Although Tuesday’s bearish reversal positioned the market for tradeable follow-through to the downside, the major indices resumed their pattern of indecision by recovering a majority of their losses from the previous day. The S&P 500 gained 0.6%, the same amount it fell in the prior day. The Nasdaq Composite again lagged behind and gained only 0.4%. The Dow Jones Industrial Average advanced 0.7%, the S&P Midcap 400 rallied 0.8%, and the small-cap Russell 2000 closed 1.2% higher. Inverse of the previous day’s action, each of the major indices closed near their intraday highs.

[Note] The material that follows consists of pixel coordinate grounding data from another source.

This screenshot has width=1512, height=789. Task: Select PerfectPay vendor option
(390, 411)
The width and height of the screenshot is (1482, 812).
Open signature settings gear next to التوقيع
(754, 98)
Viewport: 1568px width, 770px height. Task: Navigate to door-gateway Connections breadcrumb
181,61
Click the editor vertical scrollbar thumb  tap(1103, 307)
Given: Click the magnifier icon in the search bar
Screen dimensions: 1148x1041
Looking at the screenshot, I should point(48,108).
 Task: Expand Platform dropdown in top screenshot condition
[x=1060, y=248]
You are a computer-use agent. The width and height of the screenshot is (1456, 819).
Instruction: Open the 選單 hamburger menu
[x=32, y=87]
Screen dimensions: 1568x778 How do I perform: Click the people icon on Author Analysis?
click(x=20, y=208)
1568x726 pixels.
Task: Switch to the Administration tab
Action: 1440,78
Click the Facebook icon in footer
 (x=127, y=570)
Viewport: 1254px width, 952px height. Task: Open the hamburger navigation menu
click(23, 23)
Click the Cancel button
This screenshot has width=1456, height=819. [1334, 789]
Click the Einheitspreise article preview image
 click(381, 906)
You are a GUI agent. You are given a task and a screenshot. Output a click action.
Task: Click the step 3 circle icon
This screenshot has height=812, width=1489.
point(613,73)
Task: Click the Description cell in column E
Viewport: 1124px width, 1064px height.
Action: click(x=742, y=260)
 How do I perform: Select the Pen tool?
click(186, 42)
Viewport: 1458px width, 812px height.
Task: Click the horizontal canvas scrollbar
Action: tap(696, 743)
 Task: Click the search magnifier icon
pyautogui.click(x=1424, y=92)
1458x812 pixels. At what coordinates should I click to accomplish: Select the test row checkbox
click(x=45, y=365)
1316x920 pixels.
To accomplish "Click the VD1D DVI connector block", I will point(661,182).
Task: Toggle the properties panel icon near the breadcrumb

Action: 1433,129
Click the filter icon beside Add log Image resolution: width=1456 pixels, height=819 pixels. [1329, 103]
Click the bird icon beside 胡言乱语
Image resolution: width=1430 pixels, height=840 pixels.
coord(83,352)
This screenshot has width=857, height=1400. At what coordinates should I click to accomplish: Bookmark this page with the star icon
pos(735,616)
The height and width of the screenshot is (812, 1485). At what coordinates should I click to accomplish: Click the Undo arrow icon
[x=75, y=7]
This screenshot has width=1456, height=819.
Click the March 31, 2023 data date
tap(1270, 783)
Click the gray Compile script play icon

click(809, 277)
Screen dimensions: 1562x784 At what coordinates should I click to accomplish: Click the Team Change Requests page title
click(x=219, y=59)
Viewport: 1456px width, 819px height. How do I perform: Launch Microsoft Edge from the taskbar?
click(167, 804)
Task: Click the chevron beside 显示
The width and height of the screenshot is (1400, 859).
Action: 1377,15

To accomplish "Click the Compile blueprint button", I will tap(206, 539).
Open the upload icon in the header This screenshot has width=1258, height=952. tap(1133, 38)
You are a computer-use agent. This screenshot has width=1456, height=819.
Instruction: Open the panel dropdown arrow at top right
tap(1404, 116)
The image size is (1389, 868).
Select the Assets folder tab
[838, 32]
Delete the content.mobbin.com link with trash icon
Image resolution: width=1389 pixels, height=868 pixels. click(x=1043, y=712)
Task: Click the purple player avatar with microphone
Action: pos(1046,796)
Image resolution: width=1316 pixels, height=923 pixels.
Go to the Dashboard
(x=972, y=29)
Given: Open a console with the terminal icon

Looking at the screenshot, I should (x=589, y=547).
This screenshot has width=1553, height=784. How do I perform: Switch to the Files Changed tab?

Unfortunately for the bulls, turnover unilaterally declined yesterday. Total volume in the NYSE was 10% lighter than the previous day’s level, while volume in the Nasdaq was lighter by the same amount. Internals were positive, although more so in the NYSE than the Nasdaq. Advancing volume exceeded declining volume by nearly 7 to 2 in the NYSE, but was only positive by about 1.4 to 1 in the Nasdaq. The fact that volume declined when the markets rallied is bearish, especially considering that the previous day saw a session of distribution in both exchanges.
When the U.S. markets enter longer-term choppy and indecisive periods, better ETF trading opportunities can be found in the international sectors. Unfortunately, however, most of the international ETFs have broken out long ago and do not provide a positive risk/reward ratio for entry at current levels. But one exception is EWM, the iShares Malaysia Index. As the longer-term weekly chart below illustrates, EWM has been consolidating in an “ascending triangle” chart pattern for the past two years:
EWM has clearly had trouble with breaking out above the $7.50 area, but each attempt has been followed by a “higher low.” In the big picture, we view this is a bullish consolidation that may soon lead to a long-term breakout to new highs. A rally above the July 2005 closing high of $7.56 would represent the breakout point. Just be sure to keep in mind that you are looking at a weekly chart and not a daily chart. As such, this type of trade setup is more ideal for longer-term accounts, such as an IRA, as opposed to an actively traded “swing” account.
As for the shorter-term in the broad market, it is positive that the S&P 500 initially bounced off support of its prior high at the 1,295 level. The problem, however, is that the other broad-based indices have a more convoluted technical picture that is looking more indecisive every week. The Nasdaq, in particular, has become a major “chop-fest” that has been whipsawing traders on both the long and short side. Obviously, we will eventually see broad market follow-through in the form a break out or break down, but it is imperative to avoid aggressive trading with a lot of positions until that happens. This is one of those periods where patient traders who do nothing are eventually rewarded, while those who overtrade will inevitably regret it.
There are no new trade setups for today, as we now have three open positions.
Daily Performance Report:
Below is an overview of all open positions, as well as a performance report on all positions that were closed only since the previous day’s newsletter. Net P/L figures are based on the $50,000 Wagner Daily model account size. Changes to open positions since the previous report are listed in red text below:
Open positions (coming into today):
IGW short (300 shares from March 16 entry) –
shorted 64.26, stop 66.41, target 59.90, unrealized points = + 0.85, unrealized P/L = + $255
EWZ short (200 shares from March 21 entry) –
shorted 40.53, stop 42.45, target 33.20, unrealized points = + 0.09, unrealized P/L = + $18
IWM short (400 shares from March 20 entry) –
shorted 73.78, stop 75.28, target 70.40, unrealized points = (0.35), unrealized P/L = ($144)
Closed positions (since last report):
Current equity exposure ($100,000 max. buying power):
No changes to the open positions today.